_Given text_
What the hell is the matter with our Finance people???

Sometimes, I really get to thinking – do I not speak clearly, or so, eloquently? According to the grapevine, people from our Finance Department does not get it when I say once… or twice that the boss is not in the office to sign their cheques and letters. Am I not getting through to them in any way? Evidently, they should comprehend and put sense (for once) that there is no parallel universe in between our offices that signing these cheques in a minute’s time is rationally possible. But even that does not change them at all. They will keep on swinging by the door of my office, aggravating me with their constantly annoying “are the cheques signed?” syndrome ad infinitum. Like that is enough…you think… They make me discern my intercom from the rest of the office’s in the worst manner you could ever imagine. Whenever they buzz me, a painfully deafening sound rushes up to my brain and back. That is just one time. Envisage the same thing within 8 hours, five and a half days a week for the last 2 and a half years.

 

As I am writing and airing this out, my credit officer called me like five times in half an hour, despite my effort of telling them that the boss is out on a far away place..he is in a meeting…he will not be back until noon…I am going ballistic…this is not acceptable anymore…what the hell is wrong with this people? Until when am I gonna have the forebearance of this “crime of ignorance”? When will it sink in? God Bless this people.

Whew!!! What A Day…

It was just like any other working day, which, not for long, turned out to be one of the most demanding of all. I have been in this company for more than 2 years but this is the first time my boss has ever affronted me. The good thing about him is that he never shouts (like scream from the top of his voice like most other superiors) but it was the way he blamed me for his anguish because of something that I never did after all.

 

Believe you me, I have had my share of ghastly bosses and I do not usually take it easy when I get mistreated. However, I also could not voice out what I feel unhesitatingly, having said that. If I feel bad, I always tell myself to calm down as this, too, shall pass. But now, na-ah…I told him off.

 

Having been working for this place for quite sometime, I have always identified myself to it and the chemistry between me and my UK-educated Yemeni boss is always with a good mix. I am happy. I still am. Although, the enthusiasm I had 2 years ago is much too inferior to date. Before, I would always wake up thinking about the day for the day and I carry on. But now, even before retiring at night, I worry…a lot. There are just too much of changes happening in and around the company. I cope up by and large but it’s so much so fast, it’s nuts. Hewlett Packard did not become HP overnight, in a year – they became so because they always think they needed to work on everything like…forever.

_Information supplied_

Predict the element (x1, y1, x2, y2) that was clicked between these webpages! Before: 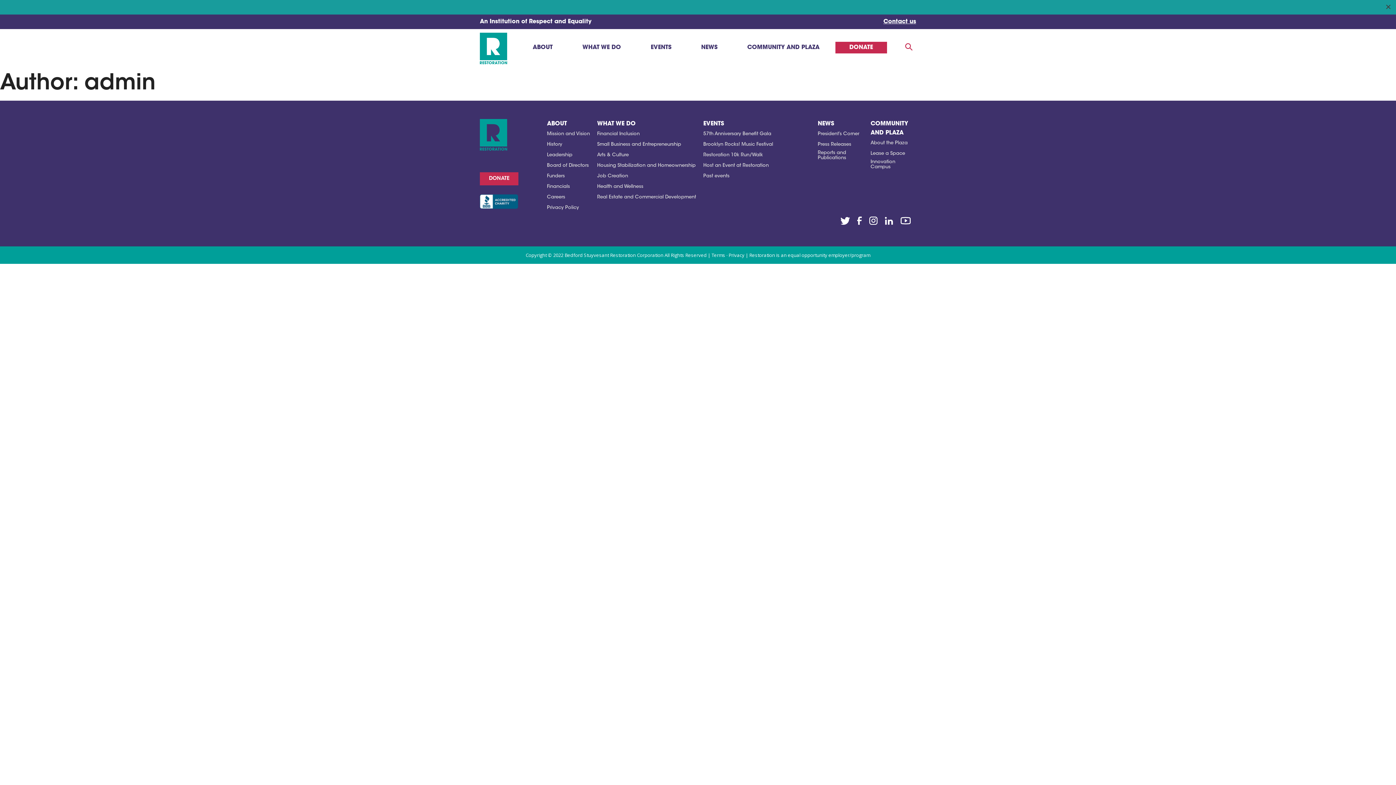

_Written instruction_
Please continue the blog post about office frustrations from its last sentence.

_Result below_
 

This company was one small but booming business – it built and added up other dealings to become a group in a span of a year and decisions were made hastily that one mistake after another brimmed over. So much has been said and done, the erroneous consequence is hurting the one entity that put its name in the market from the very beginning.

 

Now, do I hate my boss for bitching me off? Not really. I could honestly claim that I know him well. I know him too well, as a matter of fact, I can feel and read his mind. I kinda saw his outburst coming because he had a lot of pressure on his shoulders as well. Mine was just an inconvenience and moreover, I completely understand why he behaved that way. He has always been very cool with me anyway so one slip up should not hurt. Only, I don’t think I am getting my bonus this year..he-he-he

I am just so happy that I finally found the perfect time to build this blog up and finally, I will be able to share my everyday thoughts, encounters and parodies if you may, to all my closest and best friends. I have always been fascinated by writing as much as I am enthralled with music. This is actually a perfect combination and I am so pleased I am into both. I have posted some of my previous entries to my own journal. I could not give out everything to the public as there are some little things that I would, of course, rather keep for myself and GOD. Then again, this is one very good way of helping me ease out my everyday havoc. I am keeping my fingers crossed.

10 December 2005 – 1539 hrs.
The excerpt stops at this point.